Background information
- Born: Nádine Hoffeldt 28 February 1982 (age 44) Durban, South Africa
- Origin: South Africa
- Genres: Pop
- Occupation: Singer
- Years active: 1996–present
- Labels: EMI, King Entertainment, Universal Music, Europe Africa Music
- Website: nadine.net

= Nádine =

South African pop singer

Nádine Hoffeldt (born 28 February 1982) is a South African Afrikaans pop singer, best known for the hit song "Kaapse Draai". She has also recorded a number of songs in English.

== Life and career ==
Nádine was born in Durban, starting her career as a teenager in 1996, she has released twelve albums and two DVDs. In 1997 she toured South Africa with Dutch singer Jan Smit, when her then manager Ian Bossert brought him to the country. She also performed at the "Two Nations" concert in 1997, along with the Spice Girls and Billy Ocean, for an audience that included Nelson Mandela and Prince Charles.

Nádine released her seventh solo album, Mense soos jy, in September 2005. Her Nádine 10 Years Live was nominated for Best DVD in the 2006 South African Music Awards (SAMA). To date, each of Nádine's albums has produced a successful song, with the latest being "Skildery".

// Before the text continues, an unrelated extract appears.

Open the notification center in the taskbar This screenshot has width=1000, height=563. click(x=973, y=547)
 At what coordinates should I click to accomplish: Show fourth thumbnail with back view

Nádine released her eighth album, As Jy Wonder, produced by international songwriter and producer Steve Taylor.

Nádine has recorded a number of hit songs, including "Dankie liewe Ouma", "Hoor hoe klop my hart", "Kom dans met my", "Latina", "’n Meisiekind wil ek graag bly", "Die Hemel Brand", "Alweer Iemand Anders", "Afrika Spore" and "Viva la Vida".

In 2010, she released her album This Time I Know, containing the singles "This Time I Know It's For Real" and "Made Up My Mind", the latter being an English language cover of "Delete" by Younha. Her song "I Can Have You" was covered in Korean by f(x), who titled it "Mr. Boogie".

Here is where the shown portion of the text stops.